GHANA/SWEDEN – Ambassador Dr Eunice Brookman-Amissah, MB, ChB, FWACP. FRCOG, has been named as one of the four Right Livelihood Laureates of 2023

“The Right Livelihood Award was established in 1980 to ‘honour and support courageous people and organisations offering visionary and exemplary solutions to the root causes of global problems.’ It has become widely known as the ‘Alternative Nobel Prize,’ and there are now 194 Laureates from 75 countries.” (See: https://rightlivelihood.org/2023-announcement/l1/)

This honor recognises the leadership of Dr Brookman-Amissah in advancing reproductive rights in the African region throughout her career, which included service from 2001-2014 as Ipas Vice President for Africa and thereafter as a special advisor for African affairs to the President of Ipas.

The award will be presented in Stockholm at a ceremony to be live-streamed on the Right Livelihood website on Wednesday, 29 November 2023.

Elly Leemhuis-de Regt of the Netherlands, who supported women’s rights as a senior staffperson at MINBUZA and Barbara Crane, Vice-President of Ipas for many years, were instrumental in her nomination, and both plan to attend.

Short Bio

Eunice Brookman-Amissah is a Ghanaian physician whose leadership has been instrumental in advancing safe abortion access across Africa. For three decades, she has spearheaded high-level advocacy, sensitisation programmes and training on women’s reproductive rights. Her efforts have successfully united healthcare providers, government officials, lawyers and activists in support of abortion law reforms in Mozambique, Sierra Leone, Benin, Eswatini and Kenya, and abortion law implementation in Ghana, Zambia, Malawi, Senegal and Mauritius, among others.

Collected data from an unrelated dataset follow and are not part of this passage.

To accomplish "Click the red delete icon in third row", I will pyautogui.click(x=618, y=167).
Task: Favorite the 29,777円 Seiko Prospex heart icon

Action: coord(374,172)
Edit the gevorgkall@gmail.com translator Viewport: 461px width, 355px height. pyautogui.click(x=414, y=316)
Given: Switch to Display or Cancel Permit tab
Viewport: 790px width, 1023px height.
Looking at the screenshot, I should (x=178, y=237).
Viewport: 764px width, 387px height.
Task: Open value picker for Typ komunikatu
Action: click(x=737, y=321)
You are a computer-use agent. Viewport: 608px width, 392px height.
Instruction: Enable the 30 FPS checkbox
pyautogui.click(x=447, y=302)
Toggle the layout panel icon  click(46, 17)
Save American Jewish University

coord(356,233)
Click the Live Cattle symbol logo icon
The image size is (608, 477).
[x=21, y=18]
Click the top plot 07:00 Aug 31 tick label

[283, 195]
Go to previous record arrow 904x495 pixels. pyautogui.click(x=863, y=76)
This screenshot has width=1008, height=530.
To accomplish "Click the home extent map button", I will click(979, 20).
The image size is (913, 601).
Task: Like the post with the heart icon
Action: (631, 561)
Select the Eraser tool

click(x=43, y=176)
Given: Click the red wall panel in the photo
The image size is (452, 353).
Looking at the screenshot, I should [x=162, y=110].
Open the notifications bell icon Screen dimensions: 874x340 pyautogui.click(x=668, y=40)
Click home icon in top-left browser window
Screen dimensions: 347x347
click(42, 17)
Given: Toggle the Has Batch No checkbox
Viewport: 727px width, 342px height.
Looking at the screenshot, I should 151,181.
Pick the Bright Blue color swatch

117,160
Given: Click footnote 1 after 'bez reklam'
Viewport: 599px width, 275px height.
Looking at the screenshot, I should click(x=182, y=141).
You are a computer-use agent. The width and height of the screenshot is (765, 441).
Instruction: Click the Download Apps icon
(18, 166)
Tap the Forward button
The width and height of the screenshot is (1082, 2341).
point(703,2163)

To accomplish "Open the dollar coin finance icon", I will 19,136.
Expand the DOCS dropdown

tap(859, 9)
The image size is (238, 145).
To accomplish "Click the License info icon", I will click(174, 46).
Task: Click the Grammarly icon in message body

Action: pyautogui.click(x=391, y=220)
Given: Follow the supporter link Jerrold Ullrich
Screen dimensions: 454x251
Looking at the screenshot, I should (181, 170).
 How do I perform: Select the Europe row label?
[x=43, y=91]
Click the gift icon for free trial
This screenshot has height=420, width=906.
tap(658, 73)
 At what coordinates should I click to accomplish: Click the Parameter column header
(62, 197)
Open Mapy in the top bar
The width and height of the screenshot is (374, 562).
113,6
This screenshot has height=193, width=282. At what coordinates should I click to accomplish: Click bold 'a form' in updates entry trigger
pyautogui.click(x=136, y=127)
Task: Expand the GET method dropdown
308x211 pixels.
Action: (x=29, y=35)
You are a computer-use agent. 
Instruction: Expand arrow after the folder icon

In sub-Saharan Africa, 6.2 million unsafe abortions occur annually. When she began her career as a doctor, she initially held anti-abortion views. But when she learned that one of her paediatric patients died from an unsafe abortion, she began advocating for safe abortion access. At that time, the term abortion was too taboo to mention, let alone champion at high-level forums. Nonetheless, she tirelessly raised the issue to empower women, support their autonomy, improve their health, and ultimately, create an environment where women can thrive both personally and professionally. Her advocacy has contributed to a big decline in abortion-related deaths in sub-Saharan Africa.